Questions d'étude »
**1)** Selon le texte sur le parasport, de quel montant l'ANS renforcera-t-elle son soutien à l'action des fédérations pour la pratique parasportive ?
**2)** Poursuivez le texte sur le parasport à partir de sa dernière phrase.

Texte de lecture »
────────────────────────────────────────
3. Diversifier la pratique dans tous les lieux de vie
• Un fonds de soutien aux projets sportifs des établissements et services médico-sociaux accueillant des jeunes sera confié en 2024 aux Agences régionales de santé, dans le cadre du soutien au déploiement des 30 minutes d'activités physiques quotidiennes dans les ESMS pour les 110 000 enfants qui y sont scolarisés.
• L'ANS renforcera de 500 000 € son soutien à l'action des fédérations pour la pratique parasportive via les contrats de développement.
4. Renforcer la haute performance paralympique
• Pour inscrire durablement la France dans le top 5 des pays médaillés, le CPSF et l'ANS lanceront un plan visant à féminiser et à rajeunir la délégation parasportive française pour les Jeux paralympiques de Los Angeles et Brisbane, avec un objectif de 40 % de femmes dans la délégation à Brisbane (2036), contre 26 % à Paris 2024.
• Le MSJOP renforcera la promotion et la diffusion de l'outil Réglo'sport, outil inclusif de signalement des violences sexistes et sexuelles dans le sport.
• Les subventions apportées aux organisateurs par la Délégation interministérielle aux grands événements sportifs (DIGES) seront conditionnées à l'organisation d'une démonstration ou d'une initiation para sportive durant l'événement.
────────────────────────────────────────
Section de données »
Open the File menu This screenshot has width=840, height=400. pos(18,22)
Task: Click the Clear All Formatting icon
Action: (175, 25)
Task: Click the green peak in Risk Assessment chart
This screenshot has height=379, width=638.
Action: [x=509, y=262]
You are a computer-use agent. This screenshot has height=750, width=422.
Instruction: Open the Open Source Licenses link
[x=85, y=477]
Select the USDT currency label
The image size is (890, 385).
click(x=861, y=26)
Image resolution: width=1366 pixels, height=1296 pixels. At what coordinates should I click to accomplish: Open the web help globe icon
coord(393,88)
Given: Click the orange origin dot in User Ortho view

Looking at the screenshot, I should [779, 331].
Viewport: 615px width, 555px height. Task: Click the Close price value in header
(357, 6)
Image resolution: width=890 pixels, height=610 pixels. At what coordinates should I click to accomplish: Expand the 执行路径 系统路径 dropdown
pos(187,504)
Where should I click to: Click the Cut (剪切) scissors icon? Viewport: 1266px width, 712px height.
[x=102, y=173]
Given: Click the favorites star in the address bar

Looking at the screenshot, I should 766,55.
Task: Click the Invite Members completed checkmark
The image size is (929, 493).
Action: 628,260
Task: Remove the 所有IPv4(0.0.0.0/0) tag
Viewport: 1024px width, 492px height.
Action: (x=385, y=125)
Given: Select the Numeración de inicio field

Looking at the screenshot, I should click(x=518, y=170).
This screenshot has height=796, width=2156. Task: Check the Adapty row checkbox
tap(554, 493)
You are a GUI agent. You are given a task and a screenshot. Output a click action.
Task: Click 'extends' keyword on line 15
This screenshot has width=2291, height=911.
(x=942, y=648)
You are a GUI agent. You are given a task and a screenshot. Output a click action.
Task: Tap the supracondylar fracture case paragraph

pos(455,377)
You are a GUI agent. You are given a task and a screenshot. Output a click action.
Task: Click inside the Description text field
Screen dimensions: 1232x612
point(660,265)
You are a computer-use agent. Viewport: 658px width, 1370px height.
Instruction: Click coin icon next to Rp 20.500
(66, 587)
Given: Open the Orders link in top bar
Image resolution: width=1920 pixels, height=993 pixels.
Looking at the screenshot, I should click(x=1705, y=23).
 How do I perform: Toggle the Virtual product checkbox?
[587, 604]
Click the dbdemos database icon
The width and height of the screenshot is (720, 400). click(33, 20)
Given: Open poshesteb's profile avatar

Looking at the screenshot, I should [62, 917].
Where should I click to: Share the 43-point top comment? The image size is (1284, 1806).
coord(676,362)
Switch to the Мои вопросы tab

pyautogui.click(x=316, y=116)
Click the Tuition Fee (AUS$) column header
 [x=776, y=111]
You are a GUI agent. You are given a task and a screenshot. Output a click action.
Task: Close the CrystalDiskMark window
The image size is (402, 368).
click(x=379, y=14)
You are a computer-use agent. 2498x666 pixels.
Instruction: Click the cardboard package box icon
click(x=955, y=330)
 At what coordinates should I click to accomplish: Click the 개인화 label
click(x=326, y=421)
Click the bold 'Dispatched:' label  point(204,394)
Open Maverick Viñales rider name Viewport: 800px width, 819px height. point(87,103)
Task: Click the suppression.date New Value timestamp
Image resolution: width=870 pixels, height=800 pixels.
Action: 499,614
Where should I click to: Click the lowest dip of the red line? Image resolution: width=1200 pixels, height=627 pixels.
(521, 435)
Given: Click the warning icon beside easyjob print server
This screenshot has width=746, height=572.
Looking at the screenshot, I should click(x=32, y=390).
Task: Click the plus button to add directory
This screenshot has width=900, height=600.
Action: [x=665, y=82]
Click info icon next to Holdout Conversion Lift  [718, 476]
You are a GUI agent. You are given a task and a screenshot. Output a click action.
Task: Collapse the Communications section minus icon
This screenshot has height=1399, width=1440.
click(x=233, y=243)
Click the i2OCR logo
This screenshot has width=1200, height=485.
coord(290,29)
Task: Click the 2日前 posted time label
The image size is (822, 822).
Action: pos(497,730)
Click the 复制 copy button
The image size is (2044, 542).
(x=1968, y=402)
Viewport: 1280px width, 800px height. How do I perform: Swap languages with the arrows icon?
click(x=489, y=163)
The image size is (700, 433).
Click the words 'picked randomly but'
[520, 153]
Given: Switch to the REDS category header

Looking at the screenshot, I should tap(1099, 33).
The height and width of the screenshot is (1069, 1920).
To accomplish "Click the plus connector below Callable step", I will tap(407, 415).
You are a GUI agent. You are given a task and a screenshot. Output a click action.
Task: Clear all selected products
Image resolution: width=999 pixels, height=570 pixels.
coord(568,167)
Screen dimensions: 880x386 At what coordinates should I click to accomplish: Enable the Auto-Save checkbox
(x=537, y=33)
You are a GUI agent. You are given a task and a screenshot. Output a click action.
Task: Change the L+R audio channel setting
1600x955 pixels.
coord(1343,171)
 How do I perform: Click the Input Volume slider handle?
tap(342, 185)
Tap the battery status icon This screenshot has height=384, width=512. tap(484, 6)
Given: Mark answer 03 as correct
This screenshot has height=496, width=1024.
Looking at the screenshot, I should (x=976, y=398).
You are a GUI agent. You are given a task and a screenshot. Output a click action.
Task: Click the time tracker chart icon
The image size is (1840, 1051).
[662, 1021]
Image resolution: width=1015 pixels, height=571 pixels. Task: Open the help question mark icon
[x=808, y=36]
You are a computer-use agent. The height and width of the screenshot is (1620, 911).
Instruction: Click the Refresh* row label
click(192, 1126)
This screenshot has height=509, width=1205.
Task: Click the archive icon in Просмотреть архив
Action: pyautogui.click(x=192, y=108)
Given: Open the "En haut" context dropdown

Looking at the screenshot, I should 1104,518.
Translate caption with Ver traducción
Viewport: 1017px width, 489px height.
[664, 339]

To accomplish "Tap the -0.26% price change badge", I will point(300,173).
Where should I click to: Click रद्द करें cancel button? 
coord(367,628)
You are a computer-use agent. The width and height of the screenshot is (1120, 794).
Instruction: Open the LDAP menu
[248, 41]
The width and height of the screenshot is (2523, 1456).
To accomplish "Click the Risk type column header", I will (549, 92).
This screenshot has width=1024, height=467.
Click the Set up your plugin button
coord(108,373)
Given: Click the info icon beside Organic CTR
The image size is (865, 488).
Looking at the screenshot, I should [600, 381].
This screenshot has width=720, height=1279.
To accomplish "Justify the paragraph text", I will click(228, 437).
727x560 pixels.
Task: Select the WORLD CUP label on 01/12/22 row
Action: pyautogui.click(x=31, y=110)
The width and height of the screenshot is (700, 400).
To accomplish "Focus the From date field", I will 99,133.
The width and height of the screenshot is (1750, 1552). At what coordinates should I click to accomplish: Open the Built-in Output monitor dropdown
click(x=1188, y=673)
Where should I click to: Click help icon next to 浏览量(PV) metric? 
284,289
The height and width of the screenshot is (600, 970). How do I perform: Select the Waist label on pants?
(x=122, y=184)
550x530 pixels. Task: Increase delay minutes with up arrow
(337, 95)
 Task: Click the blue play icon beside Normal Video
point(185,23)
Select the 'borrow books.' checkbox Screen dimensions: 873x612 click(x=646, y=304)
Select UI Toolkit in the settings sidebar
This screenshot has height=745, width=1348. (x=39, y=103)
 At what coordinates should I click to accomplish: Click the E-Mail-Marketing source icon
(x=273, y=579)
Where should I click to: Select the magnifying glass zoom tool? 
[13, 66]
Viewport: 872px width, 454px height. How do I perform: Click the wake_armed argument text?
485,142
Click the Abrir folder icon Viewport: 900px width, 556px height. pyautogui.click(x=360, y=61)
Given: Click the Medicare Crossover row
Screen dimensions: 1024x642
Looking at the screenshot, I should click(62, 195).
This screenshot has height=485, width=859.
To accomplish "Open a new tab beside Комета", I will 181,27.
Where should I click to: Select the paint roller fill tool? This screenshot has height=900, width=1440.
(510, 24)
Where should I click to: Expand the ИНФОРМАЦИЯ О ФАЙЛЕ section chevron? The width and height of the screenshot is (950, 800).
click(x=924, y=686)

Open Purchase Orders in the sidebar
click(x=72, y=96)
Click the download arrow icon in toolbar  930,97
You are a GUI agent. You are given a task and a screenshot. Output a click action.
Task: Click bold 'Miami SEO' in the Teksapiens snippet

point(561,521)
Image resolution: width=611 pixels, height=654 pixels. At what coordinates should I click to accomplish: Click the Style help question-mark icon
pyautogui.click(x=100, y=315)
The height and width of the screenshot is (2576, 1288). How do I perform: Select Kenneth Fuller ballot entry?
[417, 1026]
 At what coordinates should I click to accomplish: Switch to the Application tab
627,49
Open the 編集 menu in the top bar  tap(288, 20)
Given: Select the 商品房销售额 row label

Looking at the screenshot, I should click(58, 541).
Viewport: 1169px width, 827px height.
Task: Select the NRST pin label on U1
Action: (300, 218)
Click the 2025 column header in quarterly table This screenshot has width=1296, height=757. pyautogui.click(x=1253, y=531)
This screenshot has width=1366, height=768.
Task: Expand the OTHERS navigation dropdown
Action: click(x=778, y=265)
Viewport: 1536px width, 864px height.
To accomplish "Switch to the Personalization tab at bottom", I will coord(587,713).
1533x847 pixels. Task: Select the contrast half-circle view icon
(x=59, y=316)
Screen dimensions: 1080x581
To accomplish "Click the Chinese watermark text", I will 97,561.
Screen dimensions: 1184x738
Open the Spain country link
────────────────────────────────────────
Réponses aux tâches »
**1)** De 500 000 €, via les contrats de développement.

**2)**
• Une section « accessibilité » sera créé dans les dossiers de subvention DIGES, afin d'évaluer en amont de la décision de soutien les efforts déployés par l'organisateur.
• Le CNOSF a annoncé lors de l'atelier que plus de 25 % des compétitions diffusées sur Sport en France seront consacrées à des paradisciplines.
• La 3e édition de « Jouons ensemble », opération de l'ARCOM, aura lieu la semaine du 2 octobre 2023 (Lire : "Jouons ensemble" : plus de parasport dans les médias!). Son l'objectif est d'inciter les médias (télés et radios) à intégrer plus de retransmissions de parasport.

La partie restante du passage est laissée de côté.